Mało kto chce walczyć ze swoim uzależnieniem od komputera. Trzeba szukać innych czynności, które są ciekawsze, niż przesiadywanie w internecie, próbować nowych rzeczy, spotykać się z ludźmi i szukać nowych pasji. :)
ja ostatnio postanowiłem nie wchodzić na śmieszne stronki - które mnie zawsze wkręcają w długie oglądanie, ale są głupie, generalnie wyeliminować stratę czasu przy kompie
postanowienie brzmi tak: jeśli jest strona lub czynność która zabiera mi więcej czasu niż normalnie to jest sprawdzana użyteczność tego działania i jak jej nie ma to stronę blokuje...

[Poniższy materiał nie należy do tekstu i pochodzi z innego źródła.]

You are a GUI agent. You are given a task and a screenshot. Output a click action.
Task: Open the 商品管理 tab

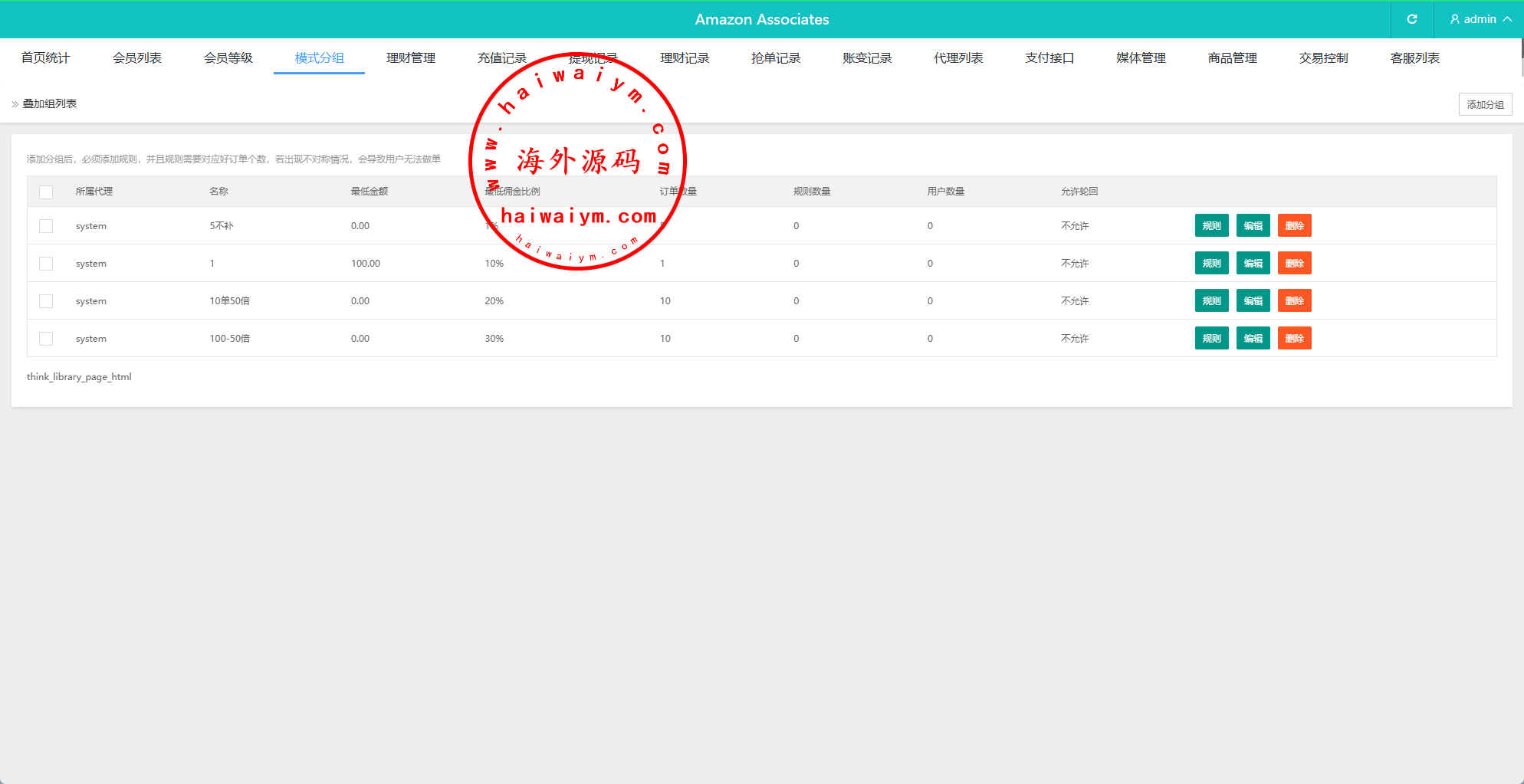pos(1232,58)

pierwsze co robiłem po obudzeniu i przed snem to te stronki...
przestałem też oglądać politykę i się tym przejmować
a to też mnie wkręcało i powodowało rozdrażnienie
jeśli coś się będzie działo ważnego w polityce to się dowiem od tego w rozmowach z ludźmi... nie muszę być wiecznie na bieżąco
słyszałem o czymś takim jak dieta informacyjna
chciałbym tak odmienić umysł
dzięki temu znalazłem czas na porządki których nie robiłem od lat
nie ma nic przyjemniejszego niż wyrzucanie papierów sprzed 10 lat :)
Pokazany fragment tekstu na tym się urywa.